= Beginning of Section =

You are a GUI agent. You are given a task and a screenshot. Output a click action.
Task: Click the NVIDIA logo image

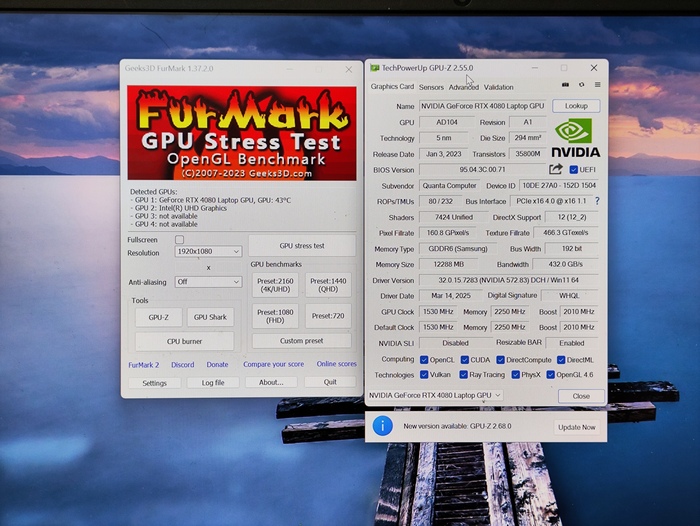(574, 138)
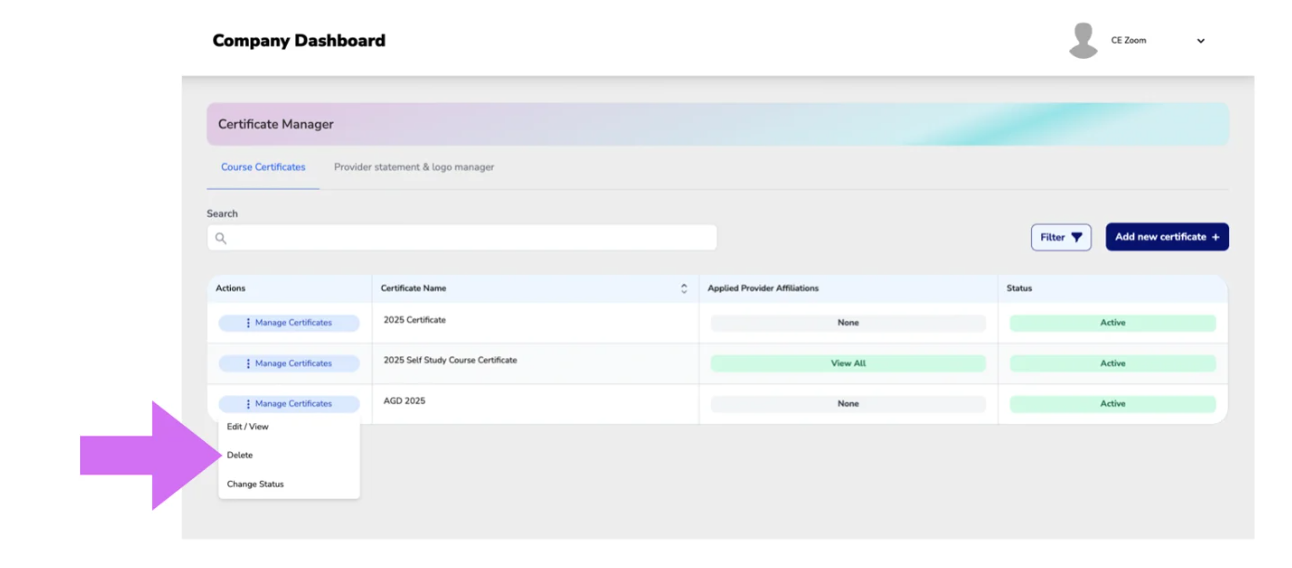Screen dimensions: 1292x568
Task: Click the Status column header
Action: [1019, 288]
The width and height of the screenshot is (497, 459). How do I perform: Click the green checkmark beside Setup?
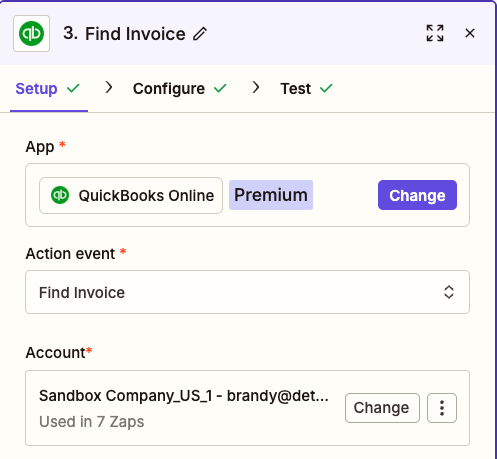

= End of Section =

=== Work to be completed ===
In the listing above, find each line where "screenshot" occurs and copy it.

=== Result for this task ===
You are a GUI agent. You are given a task and a screenshot. Output a click action.
The width and height of the screenshot is (497, 459). How do I perform: Click the green checkmark beside Setup?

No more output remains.